Drug testing to monitor opioid use could open comp system up to liabilities
Drug testing payments in the California workers' comp system totaled an estimated $98 million in 2011 and may reach $150 million in calendar year 2012, according to research from the California Workers' Compensation Institute. But more study is needed to determine whether the tests "actually lead to better outcomes for the injured worker," according to the research.
Drug testing claimants is one intervention stakeholders have begun using to address the increase in the use of opioids. Others include:
- Utilization review to confirm that opioids are appropriate for a specific injury.
- Physician education programs.
- Peer-to-peer discussions with physicians.
- Prescription drug monitoring programs.
- Opioid contracts with injured workers.
For this study, the researchers looked at data from insurers over the period 2004 to 2011 to get an understanding of the scope of drug testing in the California workers' comp system. The insurers represented 42 percent of all California workers' comp premium.
The study identified 27 specific procedure codes that claims administrators used to reimburse drug testing service visits. These codes were associated with 450,873 drug testing visits during the eight years, $78 million in billed charges, and $50 million in payments.

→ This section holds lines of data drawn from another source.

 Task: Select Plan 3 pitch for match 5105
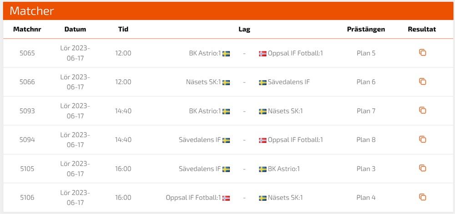coord(366,169)
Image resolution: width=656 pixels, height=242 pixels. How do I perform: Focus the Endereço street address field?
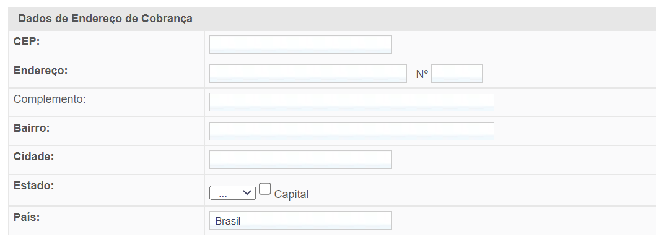pos(308,74)
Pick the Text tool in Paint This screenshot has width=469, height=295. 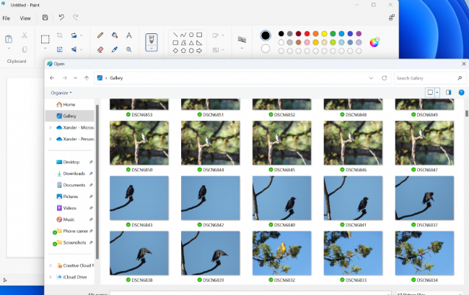128,35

"This study confirms a viral-like growth rate in the volume of drug testing and in the amounts billed and paid for these services," the report says. "At the same time, the results show a 315 percent increase in the average amount paid per testing encounter, suggesting that both the number and the relative complexity of tests per office visit may be on the rise."
The California Division of Workers' Compensation Chronic Pain Guidelines adopted in 2009 provide a framework for drug testing as part of the guidelines criteria for opioid use. Nevertheless, the authors noted that, unlike federal drug testing programs, those in the workers' comp system do not provide explicit rules and regulations.
"The increased use of drug testing in workers' compensation creates potential public policy issues for all stakeholders," the report says. "For example, the rationale that is used to justify the testing, the specific test that is administered, and the confidentiality issues related to how test results are distributed may create potential liabilities for the injured worker, employer, claims administrator and the medical provider."
The researchers said it is understandable why stakeholders would want to test claimants to verify the use of a prescription according to the treating physician's specifications. However, "the result is a compounding, self-reinforcing system of inappropriate opioid prescribing that fuels ongoing drug testing."
More research is needed to determine whether the increasing costs of drug testing are justified. "Are injured workers who are tested more or less likely to become addicted or overdose?" the research asked. "Conversely, are they more or less likely to transition off opioid medications, receive alternative pain management therapies, return to work, or if necessary, enter rehabilitation programs?"
The authors also suggest examining the potential hidden cost drivers, such as increases in office visits, diagnostic testing, and administrative fees.
"The lack of clarity and agreement between medical specialties and medical treatment guidelines contributes to an inefficient system of checks and balances in which the mandate to provide medical care 'reasonably required to cure or relieve the injured worker from the effects of his or her injury' must be weighed against the need to assure safe, appropriate and cost-effective treatment," the study says. "Despite the addition of the chronic pain management guideline into the California workers' compensation medical treatment utilization schedule, there is a growing acceptance that the use of pain management therapies that include Schedule II drugs may require additional regulations to curb the overutilization and inappropriate use of opioids for work-related injuries."